Warren Hinckle with his dog Bentley on Oct. 29, 1987. Photo: Eric Luse, SF Chronicle File
Warren Hinckle, a happily hard-drinking swashbuckler of San Francisco journalism who mixed leftist leanings with an everlasting contempt for the powerful, died early Thursday. He was 77.
Mr. Hinckle had been in declining health and died of complications from pneumonia at a hospital near his home in San Francisco, relatives said. He was surrounded by his family, reports Kevin Fagan of the San Francisco Chronicle newspaper.
From his groundbreaking days of editing the iconic liberal magazines Ramparts and Scanlan’s Monthly in the 1960s and ’70s to his reliably irreverent columns for newspapers, including The Chronicle and San Francisco Examiner, Mr. Hinckle delighted in tweaking anyone in charge of anything and muckraking for what he fiercely saw as the common good.
With his ever-present Basset hound Bentley in tow, Mr.

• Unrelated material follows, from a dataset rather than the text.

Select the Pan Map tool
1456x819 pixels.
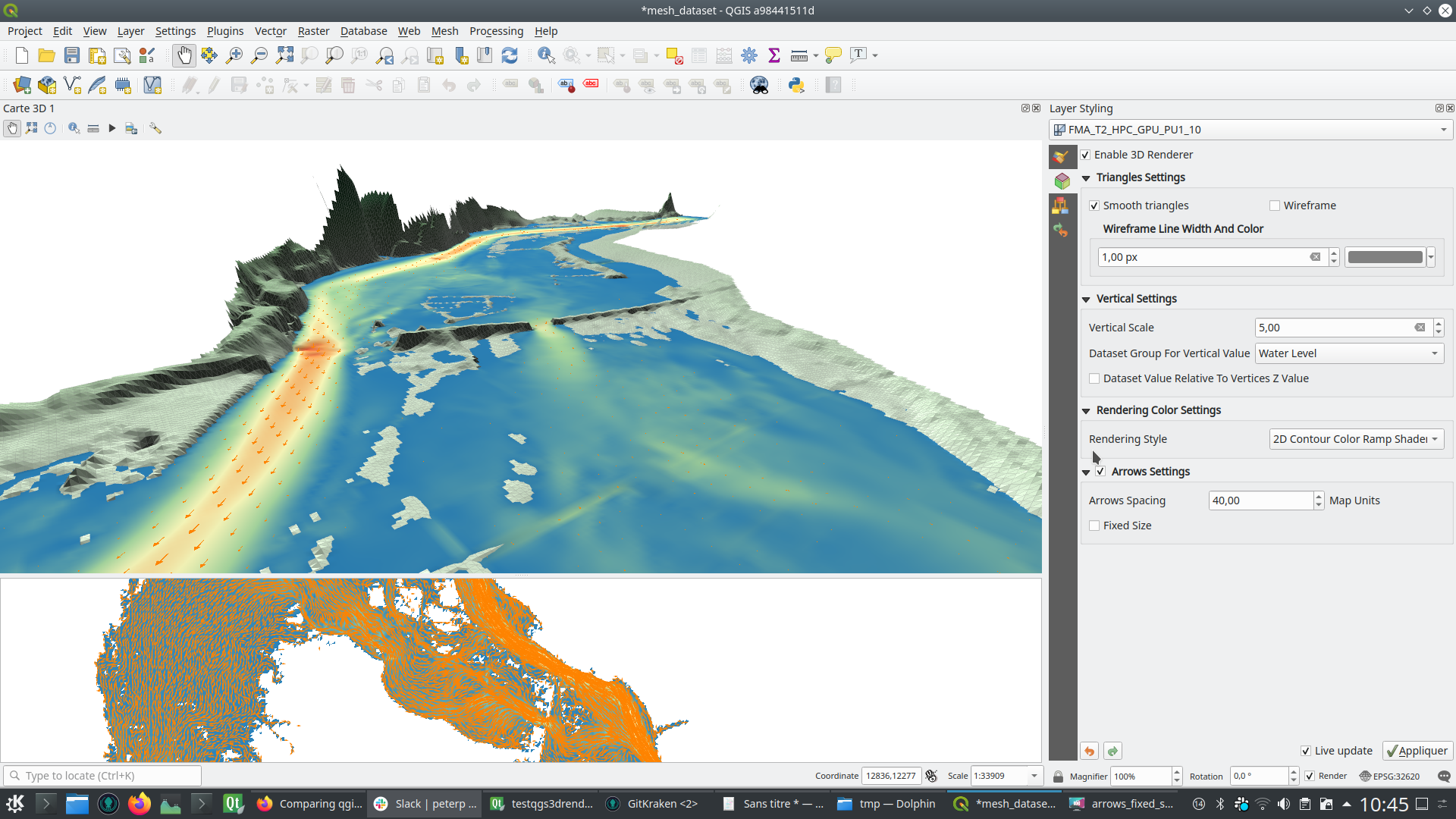click(184, 55)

Hinckle held forth at watering holes and events throughout the city, tossing off one-liners in a low growl like a late-night comic. Along the way, the one-eyed rapscallion — he’d lost his left eye in a childhood car accident and wore a patch — drew the wrath of mayors, police and anyone who got in his way, and he reveled in it.
“He had a great, great time, and no regrets,” said his daughter Pia Hinckle, who followed her father into a writing career. “He never looked back, and he was always looking for the next thing to do.”